━━ Given records ━━

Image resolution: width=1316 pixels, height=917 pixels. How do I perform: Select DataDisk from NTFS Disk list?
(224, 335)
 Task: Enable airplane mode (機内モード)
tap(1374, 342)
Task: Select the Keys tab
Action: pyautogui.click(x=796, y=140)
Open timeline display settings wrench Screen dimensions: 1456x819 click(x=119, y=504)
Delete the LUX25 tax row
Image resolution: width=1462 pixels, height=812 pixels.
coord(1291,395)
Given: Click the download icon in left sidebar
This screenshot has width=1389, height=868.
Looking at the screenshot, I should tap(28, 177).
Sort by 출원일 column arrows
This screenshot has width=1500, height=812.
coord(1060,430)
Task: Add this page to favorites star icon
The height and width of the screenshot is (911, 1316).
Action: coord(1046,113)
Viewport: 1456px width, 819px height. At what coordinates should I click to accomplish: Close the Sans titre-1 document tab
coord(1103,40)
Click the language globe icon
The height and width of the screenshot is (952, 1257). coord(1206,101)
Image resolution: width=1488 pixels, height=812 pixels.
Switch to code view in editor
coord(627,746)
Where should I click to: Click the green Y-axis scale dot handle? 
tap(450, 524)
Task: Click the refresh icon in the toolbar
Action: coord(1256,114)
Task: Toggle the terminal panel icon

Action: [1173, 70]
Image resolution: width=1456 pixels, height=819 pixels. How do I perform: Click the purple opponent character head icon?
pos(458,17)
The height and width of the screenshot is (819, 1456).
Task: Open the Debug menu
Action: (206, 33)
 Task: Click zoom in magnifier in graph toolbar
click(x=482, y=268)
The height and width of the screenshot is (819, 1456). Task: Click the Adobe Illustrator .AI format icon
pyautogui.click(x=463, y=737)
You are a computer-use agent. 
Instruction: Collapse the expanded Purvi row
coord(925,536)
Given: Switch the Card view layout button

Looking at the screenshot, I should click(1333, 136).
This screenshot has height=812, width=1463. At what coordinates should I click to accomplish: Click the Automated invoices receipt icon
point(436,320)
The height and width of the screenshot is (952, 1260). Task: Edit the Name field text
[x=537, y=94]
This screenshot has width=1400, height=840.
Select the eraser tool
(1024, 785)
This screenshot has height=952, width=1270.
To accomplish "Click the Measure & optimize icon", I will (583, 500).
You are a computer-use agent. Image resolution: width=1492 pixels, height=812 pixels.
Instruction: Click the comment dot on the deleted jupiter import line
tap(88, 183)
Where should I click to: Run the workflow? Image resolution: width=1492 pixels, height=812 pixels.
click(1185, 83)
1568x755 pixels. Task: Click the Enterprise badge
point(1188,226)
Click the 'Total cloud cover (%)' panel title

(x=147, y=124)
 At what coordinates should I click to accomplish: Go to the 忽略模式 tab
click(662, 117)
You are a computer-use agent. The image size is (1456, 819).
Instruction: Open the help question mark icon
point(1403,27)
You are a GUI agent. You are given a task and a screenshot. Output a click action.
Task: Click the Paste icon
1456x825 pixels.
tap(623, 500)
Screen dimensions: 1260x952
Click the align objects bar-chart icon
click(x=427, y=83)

━━━

* Work instruction
Return only the lines between the one holding "Select the eraser tool" and the one holding "You are a computer-use agent. Image", inclusive, exactly as they appear above.

* Result of the exercise
Select the eraser tool
(1024, 785)
This screenshot has height=952, width=1270.
To accomplish "Click the Measure & optimize icon", I will (583, 500).
You are a computer-use agent. Image resolution: width=1492 pixels, height=812 pixels.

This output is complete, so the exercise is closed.